Je ne sais pas exactement quoi penser de ce roman. Non, ce n’est pas tout à fait vrai : en réalité, je suis déçue de ne pas l’avoir aimé comme que je l’espérais. Voilà.
D’un côté, j’ai constamment été absorbée par ma lecture qui s’est révélée parfaitement immersive. Le rapport au corps est prégnant tout au long du roman de toutes les façons possibles, ses besoins primordiaux, la sexualité, le handicap, des transformations surnaturelles, la maternité et la relation avec ses enfants… Le récit venant questionner notre rapport à la monstruosité et à la différence, j’ai apprécié le côté body horror avec lequel je ne suis pas forcément familière en littérature, l’idée de la symbiose fongique étant vraiment passionnante, et, au-delà des transformations du corps de Vern certes fascinantes, j’ai aussi trouvé son évolution très intéressante. Il y a quelque chose de viscéral dans cette histoire, où la vie, la nature, les désirs et les besoins sont montrés dans toute leur crudité, s’opposant aux considérations religieuses (croyances, existence du divin, notion de purification) du domaine qui a modelé l’enfance de Vern. Le corps se libère de la prison sectaire dans laquelle a été emprisonné son esprit ; Vern apprend peu à peu à s’accepter, à s’écouter et à sortir des préceptes coercitifs inculqués par des personnalités toxiques dans une communauté utopique pervertie.
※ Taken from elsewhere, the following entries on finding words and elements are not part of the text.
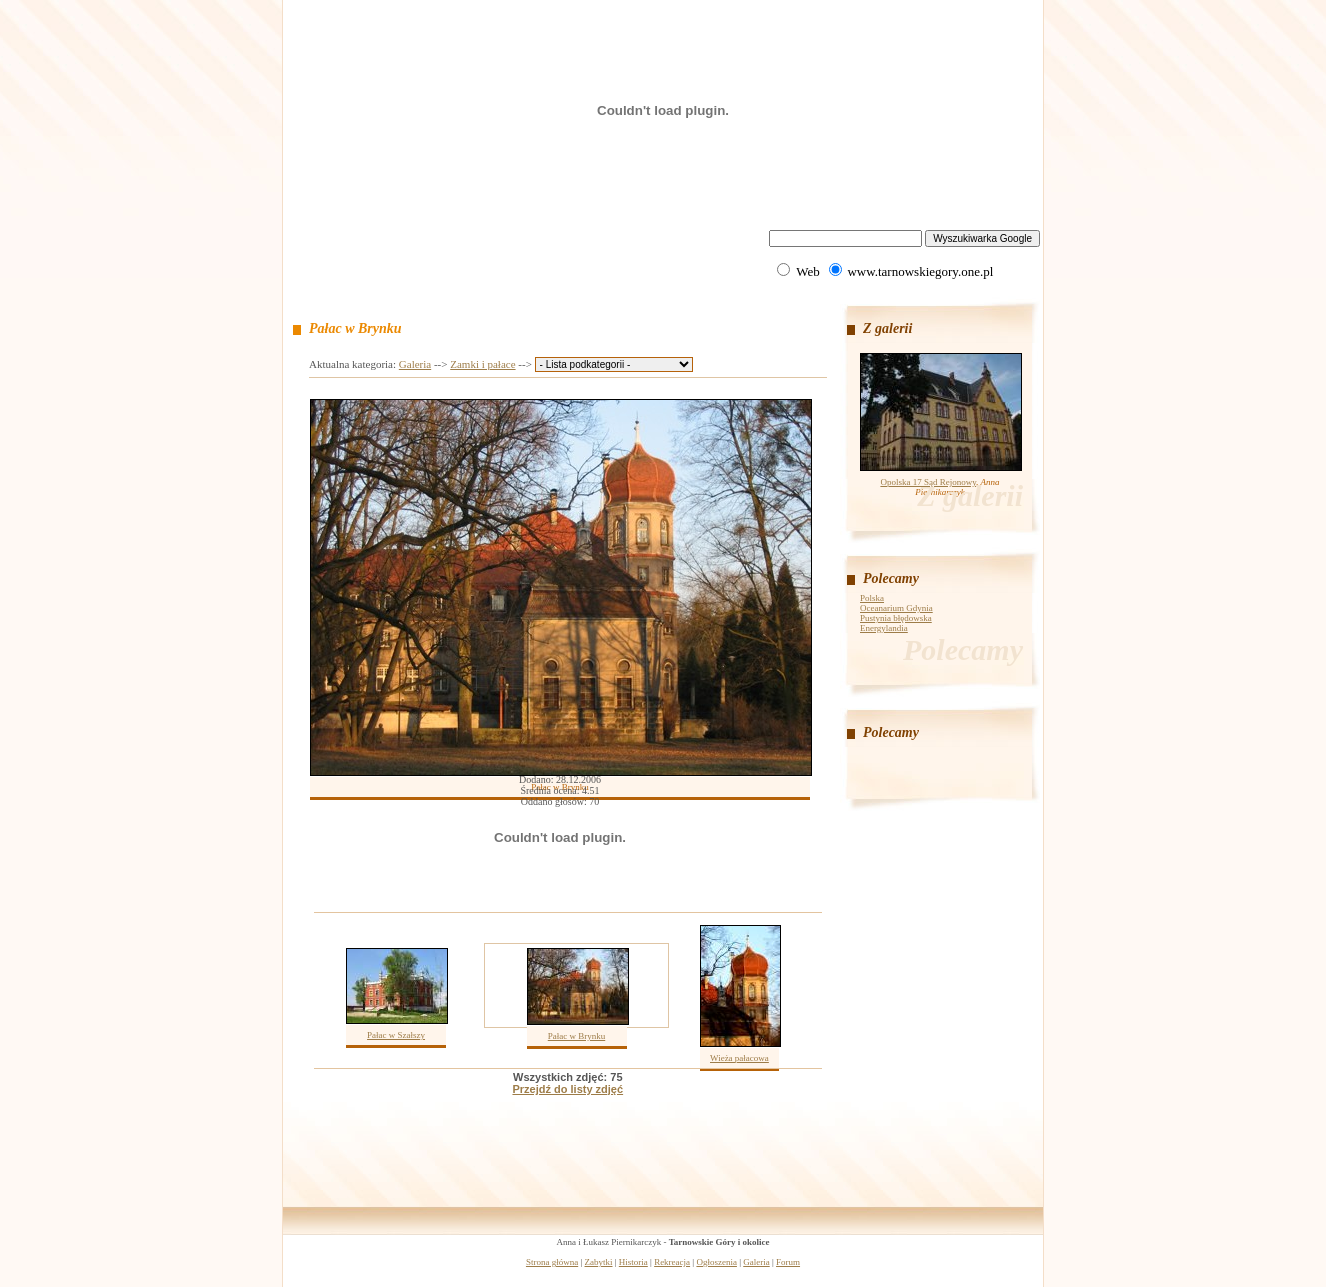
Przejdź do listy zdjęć (567, 1089)
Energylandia (884, 628)
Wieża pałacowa (739, 1058)
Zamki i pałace (482, 364)
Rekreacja (672, 1262)
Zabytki (599, 1262)
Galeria (415, 364)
La facette « nature writing » m’a également séduite et j’ai adoré ces pages dans la forêt qui, si elle se révèle parfois inquiétante lorsqu’on ne sait ce qui y rôde, se révèle surtout nourricière, protectrice et source d’épanouissement et de liberté, notamment dans le développement et l’éducation des jumeaux de Vern. Ce n’est pas un rapport où l’humain vient dominer la nature, la plier à sa volonté, il y a une véritable animalité, un retour à la terre qui rejoint aussi bien la question du corps que celle des métamorphoses de l’héroïne.
De l’autre côté, je ne sais pas si je vais le garder longtemps en mémoire. Je m’attendais à un roman extrêmement dur (et la longue liste de trigger warnings dans la note précédant le roman semblait me le confirmer) et intense, une lecture qui bouscule, mais finalement, ce n’est pas ainsi que j’ai ressenti les choses. Comme s’il m’avait manqué une profondeur qui aurait fait de cette histoire une lecture susceptible de se graver dans ma mémoire et dans mon cœur. Le tout reste divertissant jusqu’au bout, mais s’essouffle tout de même, oubliant la tension et le sentiment d’urgence qui nourrissait le début du roman au profit de raccourcis et de révélations qui, manquant légèrement de cohérence ou de crédibilité, finissent par tomber un peu à plat, nuisant au discours sur la défiance envers les autorités quelles qu’elles soient et les manipulations des minorités…
Un roman qui ne manque pas d’atouts et de bonnes idées, mais qui, dans sa réalisation, manque de puissance. Rivers Solomon a peut-être voulu caser trop de choses dans son récit – même si l’écriture fluide fait que je ne l’ai pas ressenti ainsi au moment de la lecture –, ce qui dilue peut-être l’efficacité émotionnelle et l’intelligence de certaines idées.